Quando escreveu Monique se liberta, obra que narra um plano de fuga da mãe de Louis em busca de liberdade, ele entendeu como o livro poderia mudar para melhor a realidade dela. “Tem pessoas que não podem esperar. Esperar é um luxo burguês”, disse o escritor francês. Louis combinou que parte do lucro com as vendas da obra seria dela e que viajariam juntos. O passeio à Alemanha ocorreu há três anos. Até então, Monique nunca havia atravessado a fronteira da França. Ele relembrou que, quando chegaram ao hotel, sua mãe perguntou se podia usar as toalhas. Ela nunca havia se hospedado em um hotel nem frequentado teatro. “A violência de classe não diz somente sobre ter dinheiro e uma casa para morar, mas não ter a possibilidade de viajar, dormir em um hotel, ir ao teatro”, afirmou o escritor. “A dominação de classe é essa infinidade de pequenas despossessões”, concluiu.
O repórter da piauí e mediador da conversa Thallys Braga escreveu um ensaio para a edição de outubro da piauí no qual descreve o impacto que lhe causaram os livros do escritor francês Édouard Louis.
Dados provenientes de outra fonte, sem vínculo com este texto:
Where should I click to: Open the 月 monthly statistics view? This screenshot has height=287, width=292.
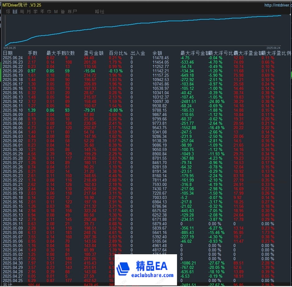click(28, 11)
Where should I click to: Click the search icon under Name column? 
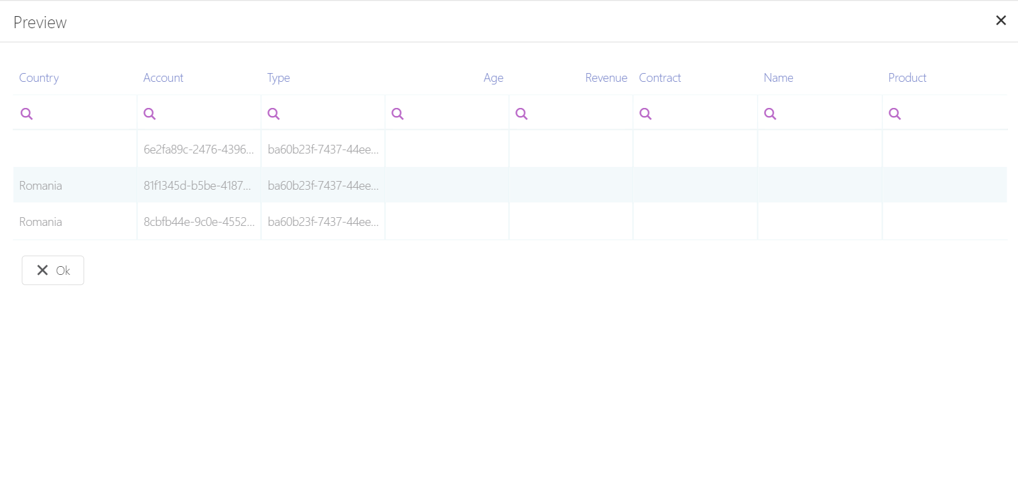[x=770, y=114]
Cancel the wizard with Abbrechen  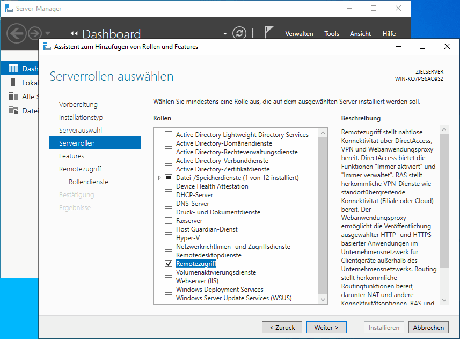pos(428,327)
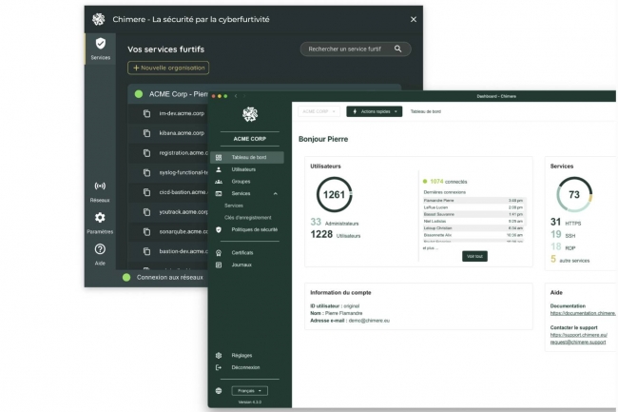The height and width of the screenshot is (412, 618).
Task: Open Paramètres gear icon
Action: pyautogui.click(x=100, y=218)
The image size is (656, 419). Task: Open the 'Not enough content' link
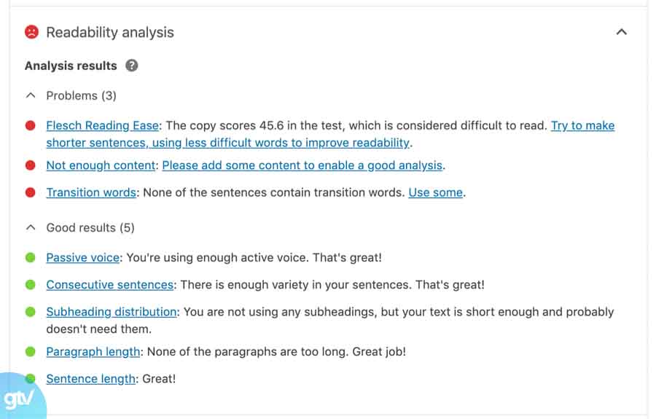pos(101,165)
O jornalista conta a sua própria história enquanto um garoto gay e pobre no bairro de Inhoaíba, na Zona Oeste do Rio de Janeiro.
Em O que é meu, o sociólogo e professor José Henrique Bortoluci parte de entrevistas realizadas com seu pai, que durante cinquenta anos foi motorista de caminhão, para contar a história recente do país e da própria família.
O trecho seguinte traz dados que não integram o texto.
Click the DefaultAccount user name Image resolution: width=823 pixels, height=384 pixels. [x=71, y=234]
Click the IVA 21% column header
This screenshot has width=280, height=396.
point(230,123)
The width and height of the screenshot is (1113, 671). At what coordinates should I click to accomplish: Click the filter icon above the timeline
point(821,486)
No ano passado, quando Bortoluci participava de sua primeira Flip, o pai dele, Seu Didi, era levado em uma ambulância para o hospital. Ele tinha um câncer de intestino e precisou fazer uma cirurgia de emergência. “Paraty vai ficar marcada para sempre na minha vida. Aquele foi o último momento em que falei com meu pai no tempo presente”, revelou aos participantes da mesa. Quando Didi estava passando pelo tratamento de câncer, o escritor fez sessões de leitura de sua obra a ele, que nunca havia lido um livro na vida. A obra foi toda escrita no período de tratamento de câncer dele. “O meu pai narrava a própria vida com a sombra da morte muito próxima”, disse Bortoluci. “Hoje eu entendo que essa leitura para o meu pai não é algo suplementar, mas é parte do próprio projeto do livro. Depois de ouvir suas histórias e processá-las literariamente, essa era também uma parte desse projeto que se iniciou com o ato de coragem do meu pai de dar seus relatos.”
Leitores já perguntaram a Bortoluci quando escreverá um livro sobre a mãe – e ele responde, brincando: “para ela eu faria um reality show.” Atualmente, o escritor se dedica à história de leitura no seu contexto familiar.
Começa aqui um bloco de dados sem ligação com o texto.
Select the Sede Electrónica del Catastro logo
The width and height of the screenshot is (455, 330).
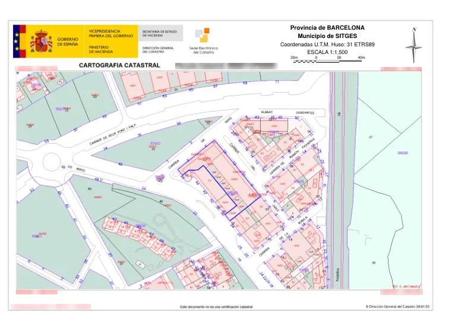pos(203,41)
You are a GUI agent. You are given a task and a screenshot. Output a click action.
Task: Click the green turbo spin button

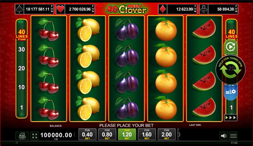tap(230, 69)
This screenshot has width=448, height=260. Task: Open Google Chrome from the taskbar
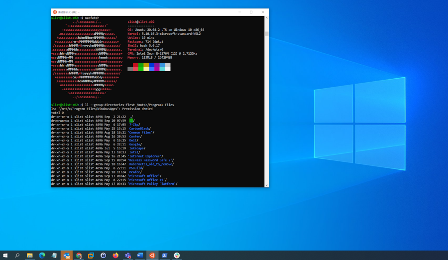pos(79,255)
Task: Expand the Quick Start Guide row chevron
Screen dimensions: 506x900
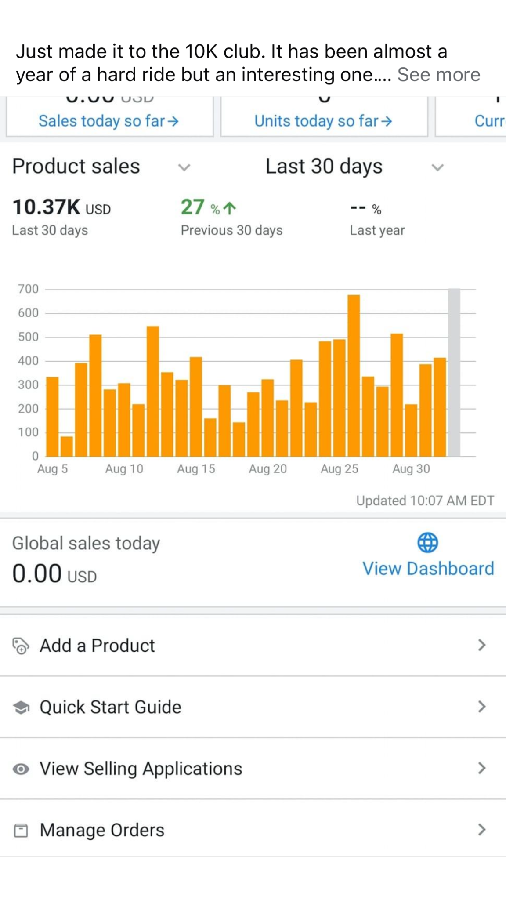Action: tap(482, 707)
Hoje, dez anos após o lançamento do primeiro livro, Édouard Louis é um escritor respeitado em todo o mundo, tem um apartamento em Paris e auxiliou a mãe a mudar de vida. Sobre isso, Thallys Braga lhe perguntou se ele se sente capaz de apreciar a paisagem ao redor ou se está em fuga, em busca de algo. Louis deu alguns segundos de pausa e respondeu “ça va” (tá indo), arrancando gargalhadas do público. Mas ele pontuou que a trajetória para chegar aonde está, perpassando a mobilidade de classe, trouxe consigo a melancolia – e é esse um grande tema de suas obras. “Percebi que há uma desigualdade de classe mesmo na melancolia: o pobre melancólico se queixa, o rico faz poesia.”
Louis terminou o primeiro grande ciclo de sua obra, que fala sobre a família, ao lançar no início deste mês, na França, um livro sobre o irmão (ainda não publicado no Brasil). Na Casa de Histórias, ele revelou ao público que agora irá começar um novo ciclo, abordando temas como o amor, a amizade e a homossexualidade. “É porque sou gay que encontrei as pessoas com que convivo. A homossexualidade foi a maneira de inventar a minha vida e de explorar o mundo. É uma viagem social.”